I partially disagree. It is true what you say, in the sense that Chromium browsers are better in security than those based on Firefox, I have not denied that at any time, but PrivacyGuides still recommends Firefox even if it is a more insecure browser than Chromium. It recommends to harden it, or put Arkenfox, but it is still Firefox, and Librewolf IS a Firefox already hardened, something that, I insist, those users who do not know how to harden it or do not want to spend much time would appreciate that it comes by default, and that is the goal of Librewolf.

Downloading and installing a browser is a simple task that I don’t know why you highlight. About the updates, I understand that it is a bad thing that does not receive updates automatically, but there are ways to fix it. The first one, if it were included in PrivacyGuides, would be to warn you with a red note, appealing to the user’s responsibility, but there is another much better solution: Recommend, together with Librewolf, the installation of this extension in it. I use this extension, and it helps a lot to keep your browser up to date, because it doesn’t automatically download the updates, but it does notify you.
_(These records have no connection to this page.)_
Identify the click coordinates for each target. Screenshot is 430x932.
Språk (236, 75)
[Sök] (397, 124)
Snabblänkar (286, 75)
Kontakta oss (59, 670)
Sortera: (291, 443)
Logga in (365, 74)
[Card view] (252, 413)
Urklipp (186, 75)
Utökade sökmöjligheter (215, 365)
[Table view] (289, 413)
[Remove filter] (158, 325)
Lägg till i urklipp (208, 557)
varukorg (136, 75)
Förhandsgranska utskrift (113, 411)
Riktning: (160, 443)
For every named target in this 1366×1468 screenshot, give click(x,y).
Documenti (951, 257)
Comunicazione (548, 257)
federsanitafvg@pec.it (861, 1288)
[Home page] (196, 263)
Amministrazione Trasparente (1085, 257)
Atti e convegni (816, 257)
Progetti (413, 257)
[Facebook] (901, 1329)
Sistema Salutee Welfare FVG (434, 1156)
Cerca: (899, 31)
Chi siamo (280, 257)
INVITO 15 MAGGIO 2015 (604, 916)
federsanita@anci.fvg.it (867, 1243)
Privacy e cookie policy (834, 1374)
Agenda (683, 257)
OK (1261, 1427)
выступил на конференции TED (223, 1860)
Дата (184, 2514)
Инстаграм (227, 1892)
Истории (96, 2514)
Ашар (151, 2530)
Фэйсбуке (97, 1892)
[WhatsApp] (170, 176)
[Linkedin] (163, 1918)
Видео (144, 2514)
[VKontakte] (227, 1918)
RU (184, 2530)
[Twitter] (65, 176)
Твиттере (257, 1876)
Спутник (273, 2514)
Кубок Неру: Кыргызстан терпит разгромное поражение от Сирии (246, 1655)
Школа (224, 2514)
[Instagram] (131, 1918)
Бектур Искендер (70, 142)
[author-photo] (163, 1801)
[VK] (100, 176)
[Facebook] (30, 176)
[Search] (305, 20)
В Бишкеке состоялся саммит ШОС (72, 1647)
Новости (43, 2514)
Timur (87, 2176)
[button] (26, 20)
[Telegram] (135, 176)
That may mean a couple of extra connections, but you gain in security.

I insist that I agree with you that a Chromium is preferable to a Firefox in terms of security, and it would be good if more projects like Brave or Iridium were born, that take a secure base and improve privacy, but I insist, Firefoxs are also browsers to consider, and if Firefox is recommended with some configurations, I do not see why Librewolf should not also be recommended with its corresponding configurations as well.